== Material to process

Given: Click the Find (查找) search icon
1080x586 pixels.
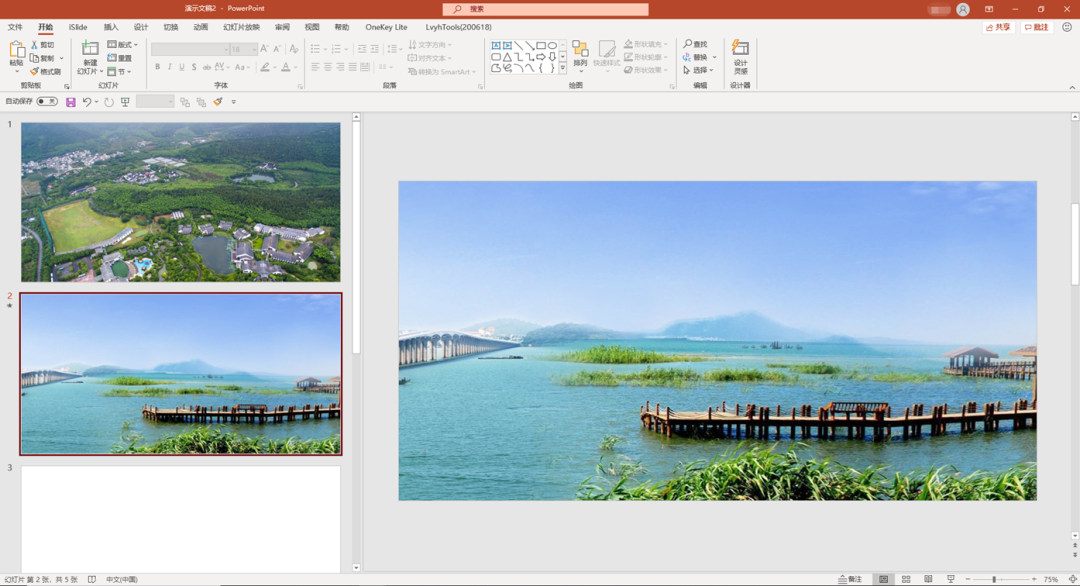Looking at the screenshot, I should tap(688, 44).
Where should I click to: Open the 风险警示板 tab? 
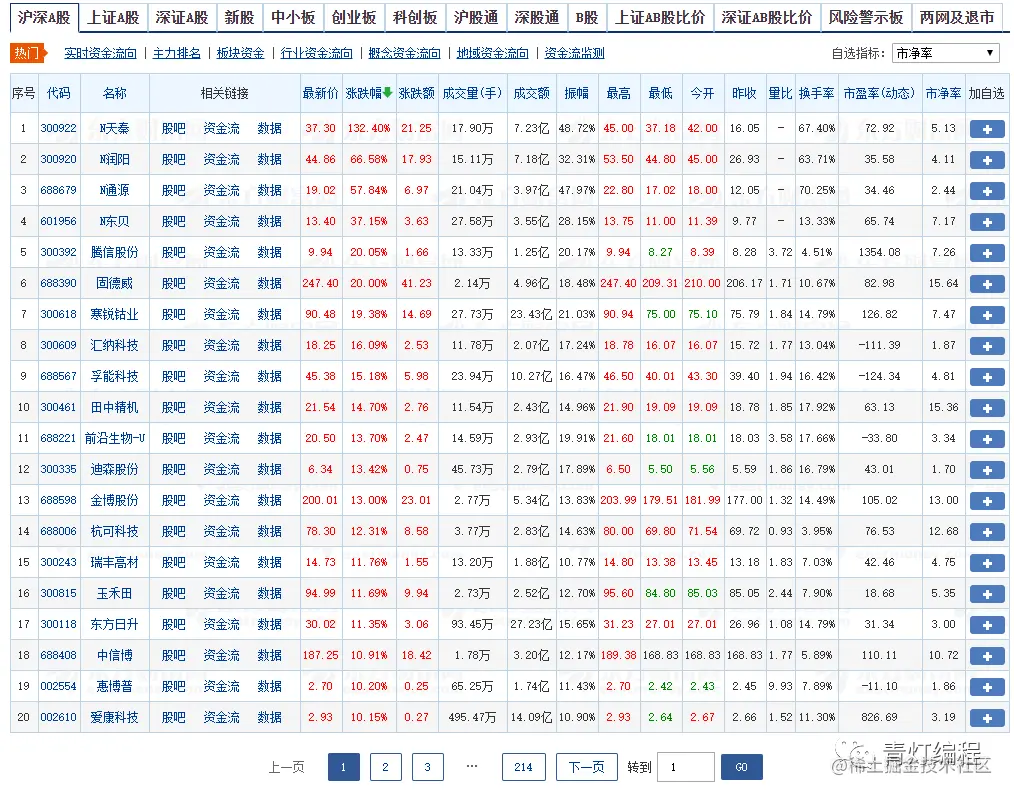[864, 17]
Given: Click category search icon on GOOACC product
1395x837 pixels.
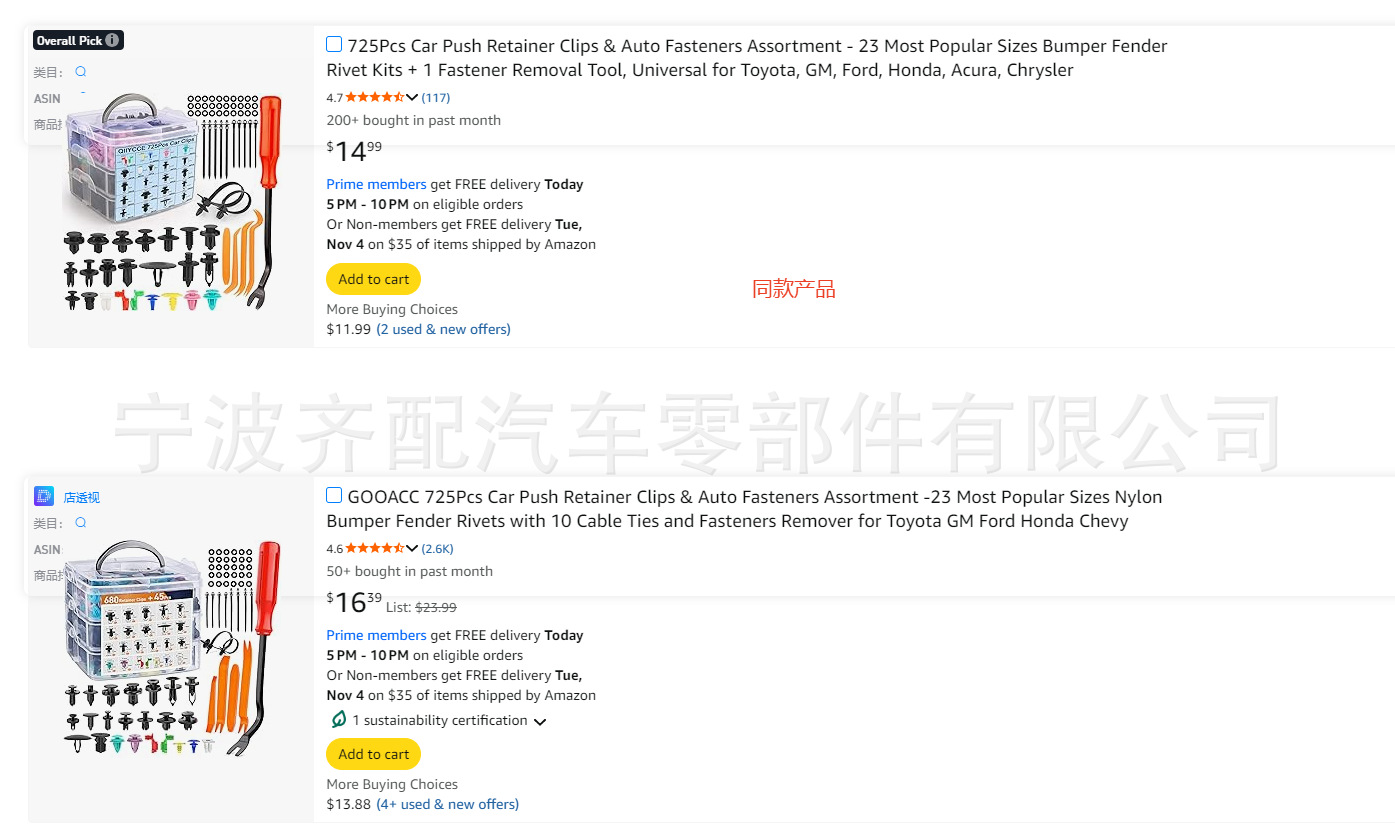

====

When a picture appears among the entries, skip it; transcribe everything else exactly.

Output.
Given: Click the Find (查找) search icon
1080x586 pixels.
Looking at the screenshot, I should tap(688, 44).
Where should I click to: Open the 风险警示板 tab? 
[864, 17]
Given: Click category search icon on GOOACC product
1395x837 pixels.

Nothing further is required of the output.